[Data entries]

______

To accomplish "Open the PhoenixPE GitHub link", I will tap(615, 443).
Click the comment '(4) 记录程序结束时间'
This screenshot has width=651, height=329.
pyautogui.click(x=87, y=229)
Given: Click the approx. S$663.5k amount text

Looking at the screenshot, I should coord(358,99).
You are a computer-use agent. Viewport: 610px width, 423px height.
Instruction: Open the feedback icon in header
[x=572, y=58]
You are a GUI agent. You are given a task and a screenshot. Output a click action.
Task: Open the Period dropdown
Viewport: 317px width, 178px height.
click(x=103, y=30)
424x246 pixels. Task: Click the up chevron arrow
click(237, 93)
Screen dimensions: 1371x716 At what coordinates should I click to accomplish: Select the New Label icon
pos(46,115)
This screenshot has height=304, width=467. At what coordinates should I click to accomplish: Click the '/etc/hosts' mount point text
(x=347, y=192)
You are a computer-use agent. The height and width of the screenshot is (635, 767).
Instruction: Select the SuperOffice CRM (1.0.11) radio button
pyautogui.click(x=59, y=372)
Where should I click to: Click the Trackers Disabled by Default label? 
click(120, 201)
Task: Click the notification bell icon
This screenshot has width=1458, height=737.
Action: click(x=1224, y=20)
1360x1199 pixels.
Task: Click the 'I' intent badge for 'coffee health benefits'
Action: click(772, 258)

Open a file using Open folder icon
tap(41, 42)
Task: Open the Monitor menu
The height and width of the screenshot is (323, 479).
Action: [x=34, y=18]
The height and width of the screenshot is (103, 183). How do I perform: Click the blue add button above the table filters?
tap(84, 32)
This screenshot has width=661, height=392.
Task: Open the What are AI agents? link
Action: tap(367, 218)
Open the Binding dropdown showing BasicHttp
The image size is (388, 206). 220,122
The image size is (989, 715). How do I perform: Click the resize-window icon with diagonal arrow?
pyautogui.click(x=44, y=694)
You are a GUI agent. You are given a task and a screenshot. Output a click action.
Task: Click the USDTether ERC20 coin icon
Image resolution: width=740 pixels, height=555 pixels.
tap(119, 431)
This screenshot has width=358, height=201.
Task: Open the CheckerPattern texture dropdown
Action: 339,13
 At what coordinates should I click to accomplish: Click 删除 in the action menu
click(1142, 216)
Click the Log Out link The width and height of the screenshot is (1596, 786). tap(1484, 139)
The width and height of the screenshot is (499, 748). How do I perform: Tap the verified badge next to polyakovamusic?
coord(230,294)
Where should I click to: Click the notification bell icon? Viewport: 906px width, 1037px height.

______

> TASK DESCRIPTION:
Produce an exact transcription of the lines from the one containing "Image resolution: width=740" through the end of the records, both included, and no other lines.

> THE COMPLETED TASK:
Image resolution: width=740 pixels, height=555 pixels.
tap(119, 431)
This screenshot has width=358, height=201.
Task: Open the CheckerPattern texture dropdown
Action: 339,13
 At what coordinates should I click to accomplish: Click 删除 in the action menu
click(1142, 216)
Click the Log Out link The width and height of the screenshot is (1596, 786). tap(1484, 139)
The width and height of the screenshot is (499, 748). How do I perform: Tap the verified badge next to polyakovamusic?
coord(230,294)
Where should I click to: Click the notification bell icon? Viewport: 906px width, 1037px height.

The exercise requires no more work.